■ **EXERCISES TO COMPLETE**
a – List every person the passage about Alli of Madurai names.
b – Continue the passage about Alli of Madurai from the point where it stops.

*** QUOTED PASSAGE

When Alli was ruling in Madurai, the much-married Pandava prince Arjuna, set out with Krishna, his friend, cousin and spiritual guide on a long pilgrimage. Starting from Mathura and Kashi, the two pilgrims reached Madurai wearing the garb of ascetics. Here an innkeeper, according to one version, and a merchant according to another version, acquainted them with the valour and beauty of Alli. The man describes Alli’s victory over Neenmugan and her authoritarian rule in Madurai under which any slight lapse would cause heads to roll (Alli Natakam, p 12). Arjuna’s sarcastic response at this point suggests the imagining of Alli as a “castrated male”, a term used by feminist psychoanalysts like Julia Kristeva to describe social attitudes towards a non-conforming woman. He tells the narrator that Alli was actually a man in female attire devoid of all femininity. At this, the narrator treats him to a detailed description of Alli’s stunning beauty and her many charms. He further arouses the spirit of challenge in Arjuna by saying that Alli is a man hater:

If a man dares propose marriage

She will cut him with her sword

(Alli Natakam, p 14)

Arjuna is told that since she cannot tolerate the presence of any man, all her governmental functionaries, both high and low ranging from military commanders and ministers to carpenters and other petty craftsmen were women (‘Alli Arasani Kathai’ published in 1987, p 31). Even today among Tamilians, an allfemale household is sarcastically referred to as “Alli Rajyam”, literally the administration run by Alli. In some versions, however, it is stated that Alli as a practical ruler did meet with foreign ambassadors or men in her kingdom in an official capacity, but disliked any man coming in front of her without her permission. Such an offence was punishable by death.

******
*** MATERIAL SUPPLIED

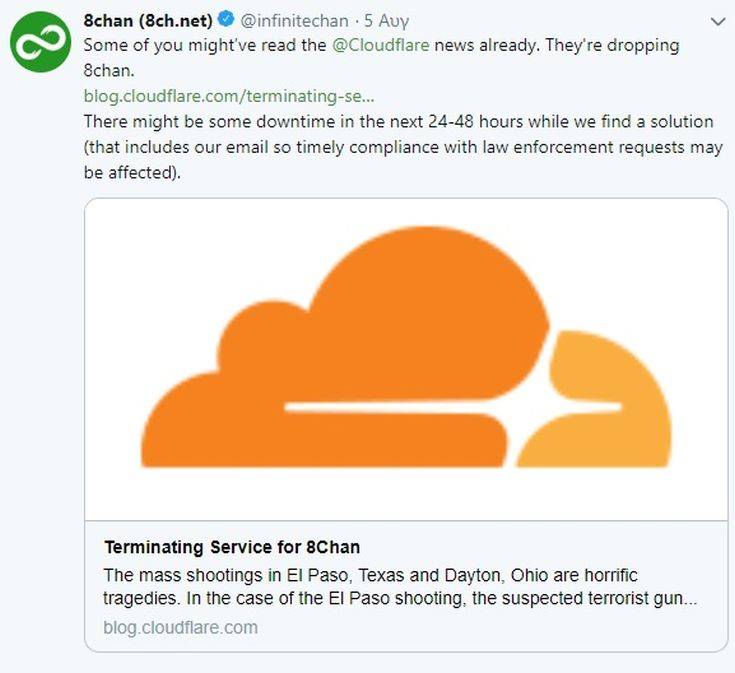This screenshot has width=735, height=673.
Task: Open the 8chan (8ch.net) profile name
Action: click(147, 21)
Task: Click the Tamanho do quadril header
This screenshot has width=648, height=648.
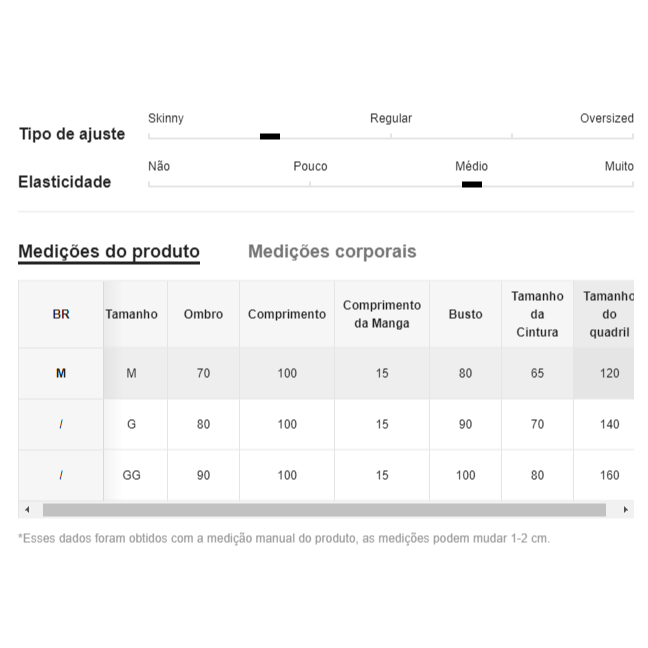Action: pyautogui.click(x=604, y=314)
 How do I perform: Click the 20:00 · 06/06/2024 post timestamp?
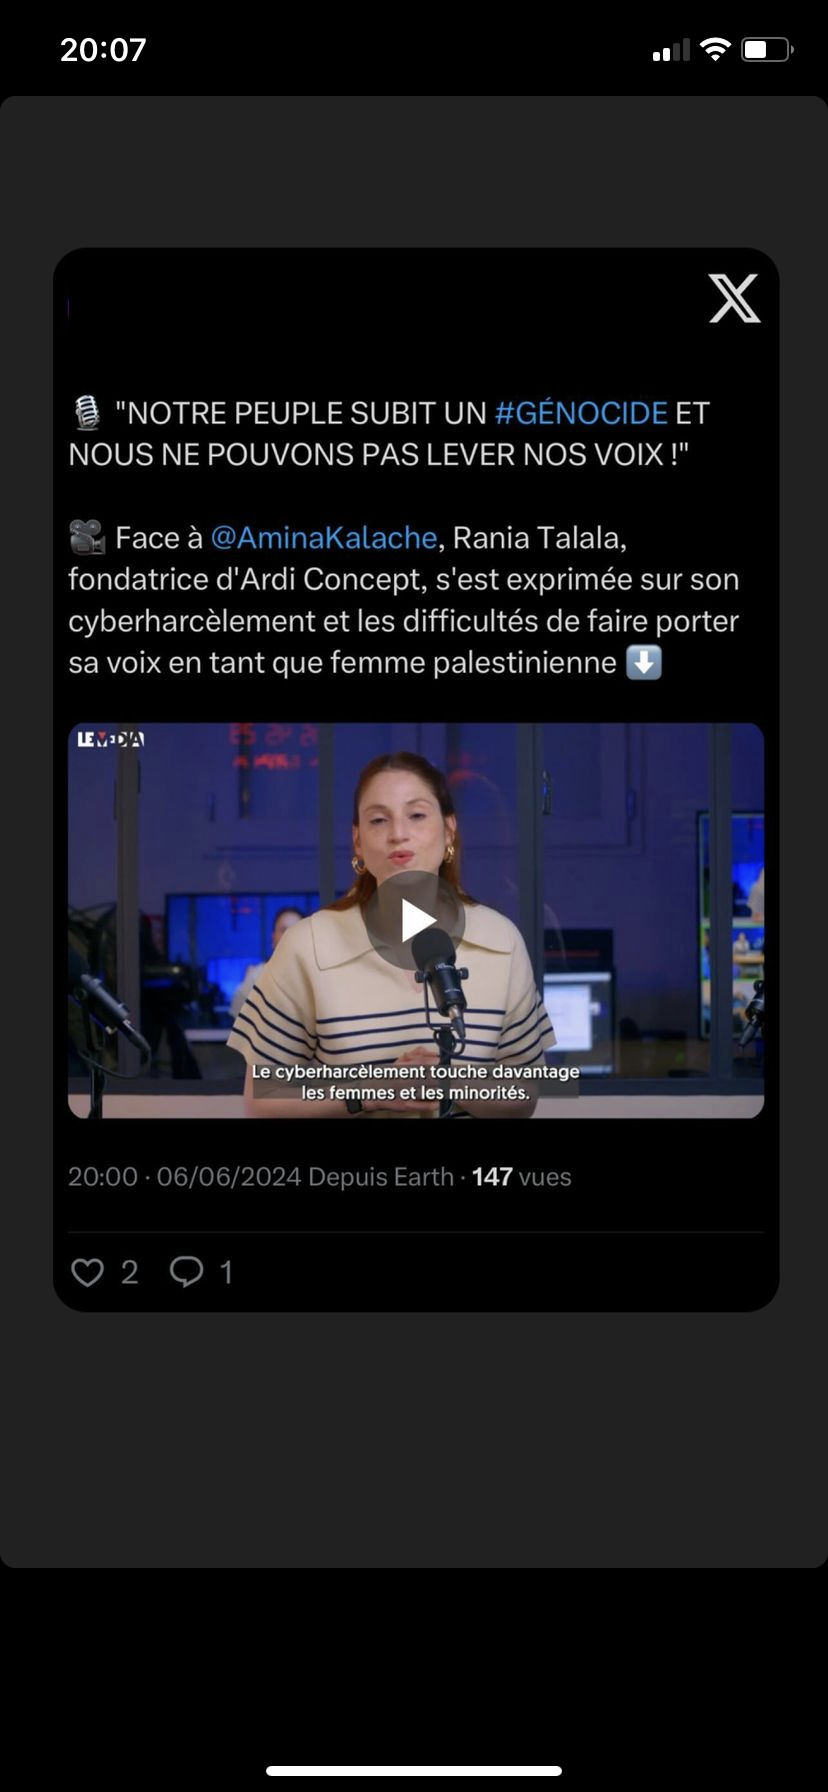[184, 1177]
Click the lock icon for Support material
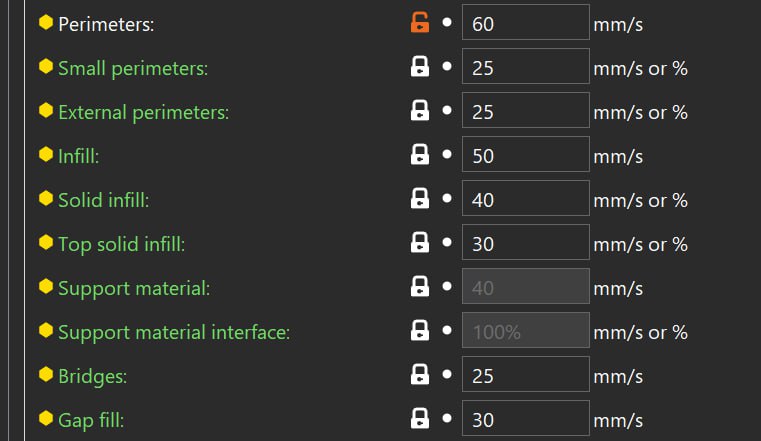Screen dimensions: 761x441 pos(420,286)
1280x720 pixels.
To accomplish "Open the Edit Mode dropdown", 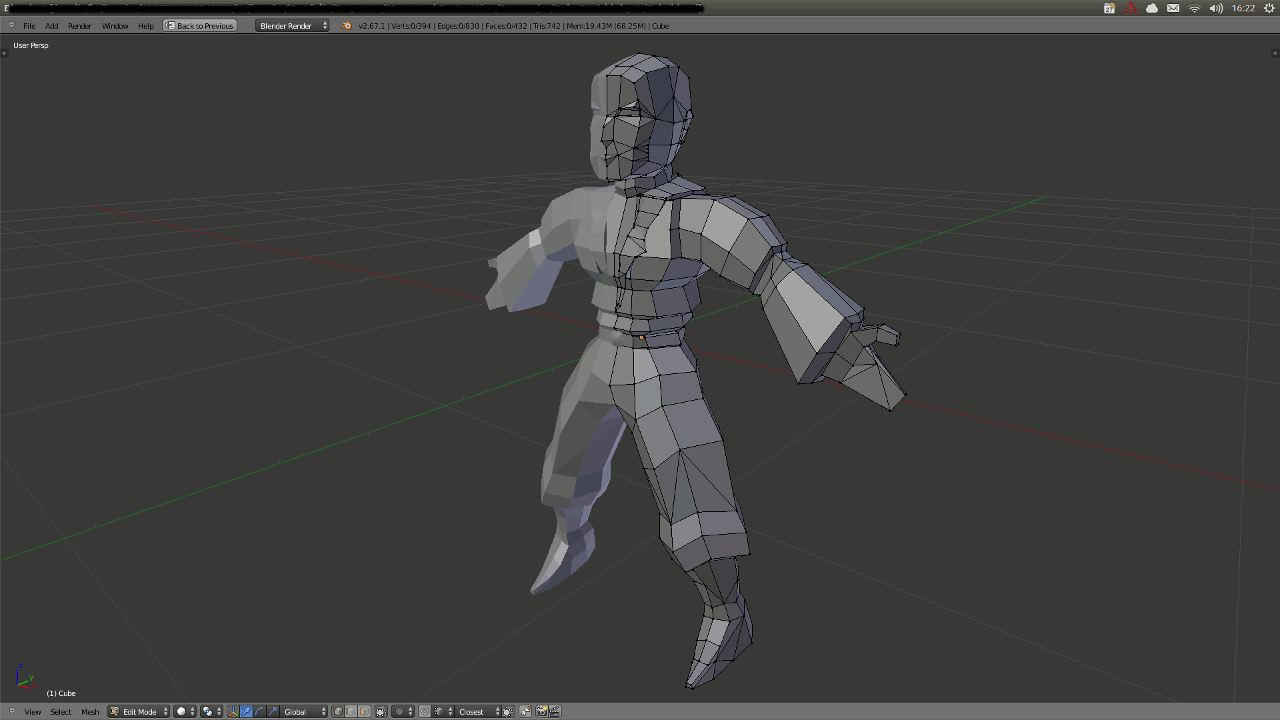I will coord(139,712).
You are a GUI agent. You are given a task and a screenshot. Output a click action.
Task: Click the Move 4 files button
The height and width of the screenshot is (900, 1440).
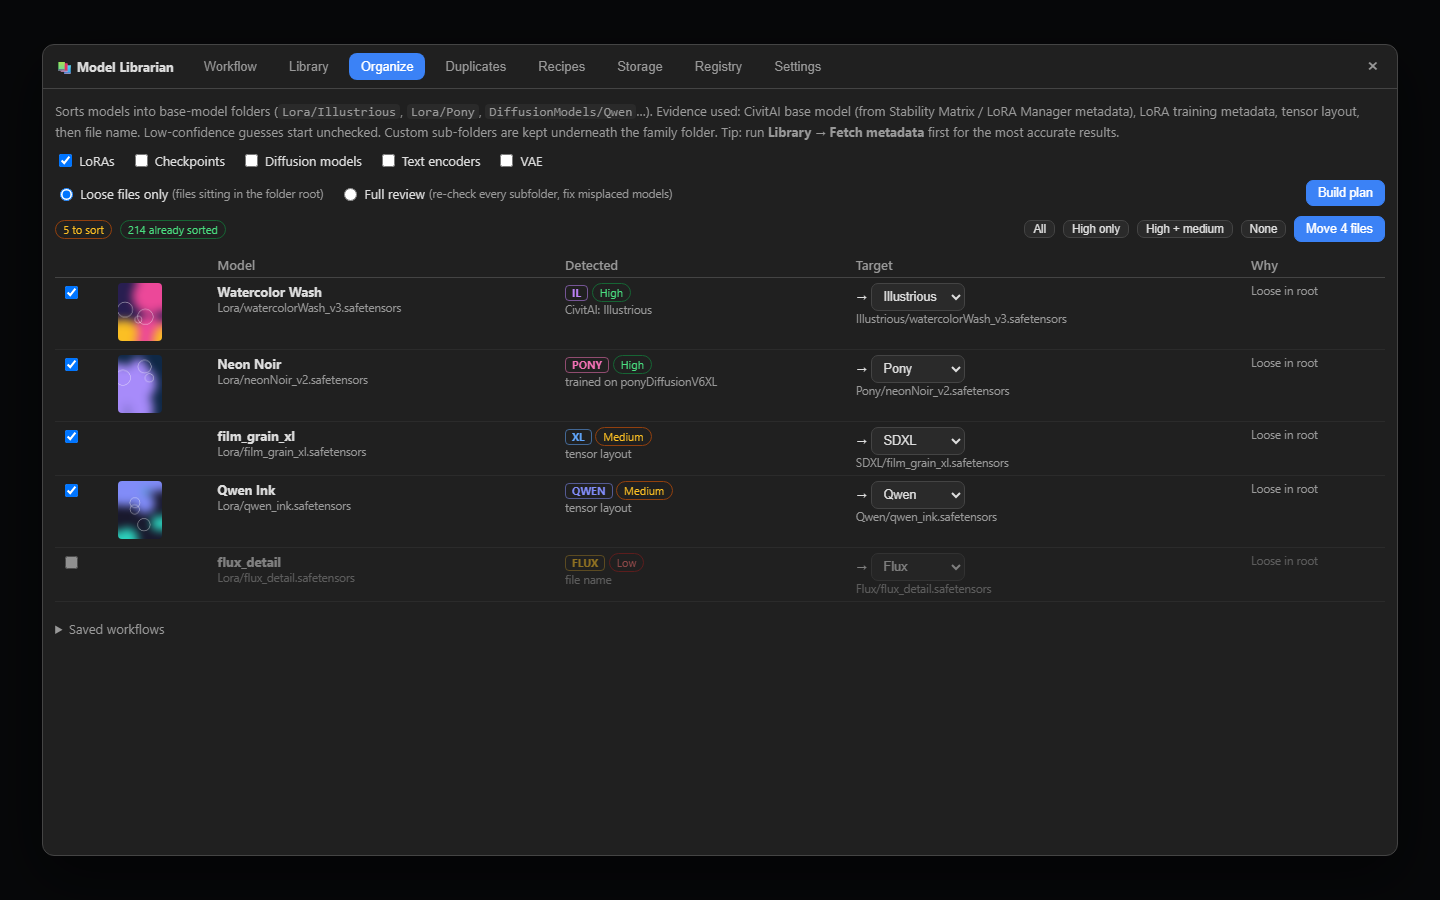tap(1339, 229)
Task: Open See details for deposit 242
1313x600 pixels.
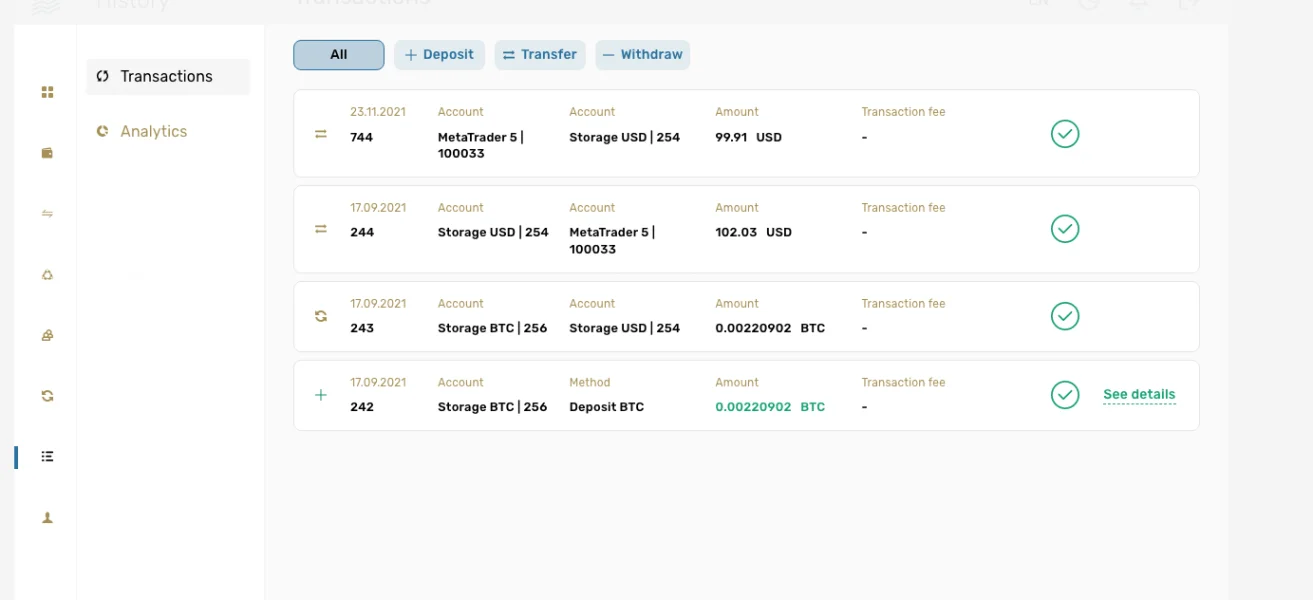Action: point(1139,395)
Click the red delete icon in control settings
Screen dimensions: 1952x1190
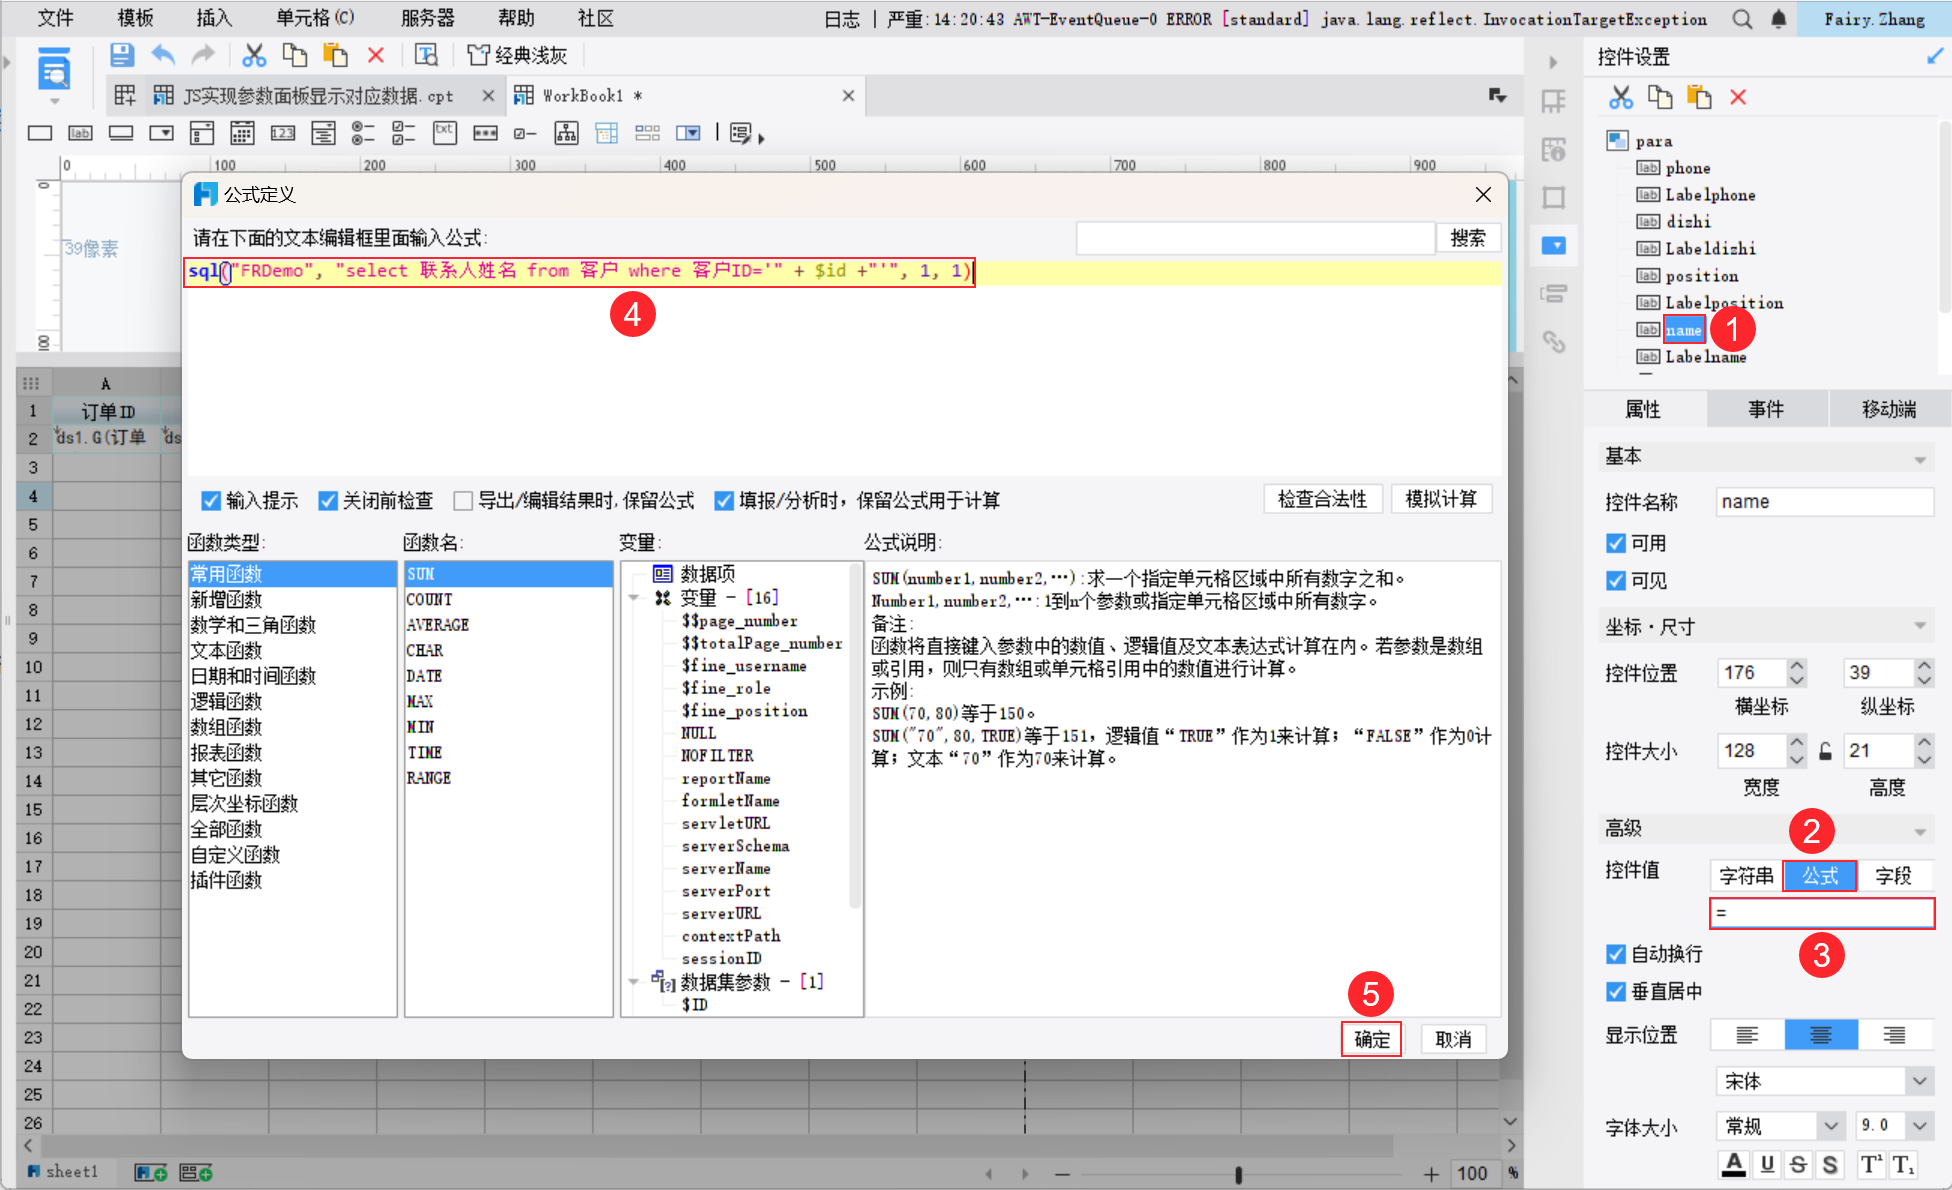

******

■ **ANSWERS**
a – Alli, Arjuna, Krishna, Neenmugan, Julia Kristeva

b –
In response, to the man’s extolling of Alli’s beauty, Arjuna expresses his ardent desire to possess her:

When will I behold her

Embrace, and kiss her

The famed Parthiban languishes

When will we indulge in love play

How will I take her to bed

When will we become one?

(Alli Natakam, p 14)

Throughout this dialogue Arjuna’s language is one of conquest and subjugation, not the language of love or caring.

The rest of the Alli ballad deals with the taming and domestication of Alli into a virtuous and obedient wife to Arjuna. Arjuna enters the Pandyan kingdom in the guise of an ascetic, presumably to hide his well known penchant for beautiful women. Even today a popular saying in the Tamil country is “Arjuna sanyasi” meaning a sanctimonious humbug! Arjuna tries to seduce Alli in various ways. He must however be seen to preserve patriarchal norms and marriage was and is considered a most important social norm. Thus, the poets who retold and reworked the Alli myth, emphasised the fact that Arjuna’s seduction of Alli was followed by marriage.

Arjuna cheats the man hating Alli by penetrating her bedroom in the form of a beautiful snake given to her by Krishna in disguise.21 Alli in her innocence plays with the snake which eventually hypnotises her. The imagining of Arjuna as the seductive and aggressive male snake indicates the use of very powerful sexual metaphor. In the version written by Pugazhendi Pulavar it is said that Arjuna indulged in love play as Siva did with Parvati, as Murugan did withValli.

He rolled on her in the bed spread with saffron

Like a mustard seed on polished mirror

Like a bee fastening itself to a jasmine flower…

(Alli Arasani Malai, p 106)

A graphic description in the ‘Alli Kadai’ says that the love play of Arjuna drained Alli of all her resistance making her feel drugged with passion.22 Thus, Arjuna seduces Alli without her knowledge or consent. The process of taming Alli by a patriarchal hero is thus set into motion with the sexual conquest of Alli resulting in the loss of virginity which was believed to be the source of her power.

Alli is raped by Arjuna without her awareness. She wakes up in the morning to find her clothes in disarray and the hateful “taali” (the symbol of a woman’s eternal bondage to a man) hanging around her neck. She tells her minister (also a woman):

Why is my waistcloth in total disarray?

How can it be so, how can it?

Why does my body bear scratches, why does it?

Why is my hair all undone?

Why is my vermilion mark all smudged? Why?

Why are my flowers so crushed? Why?

(Alli Natakam, p 71)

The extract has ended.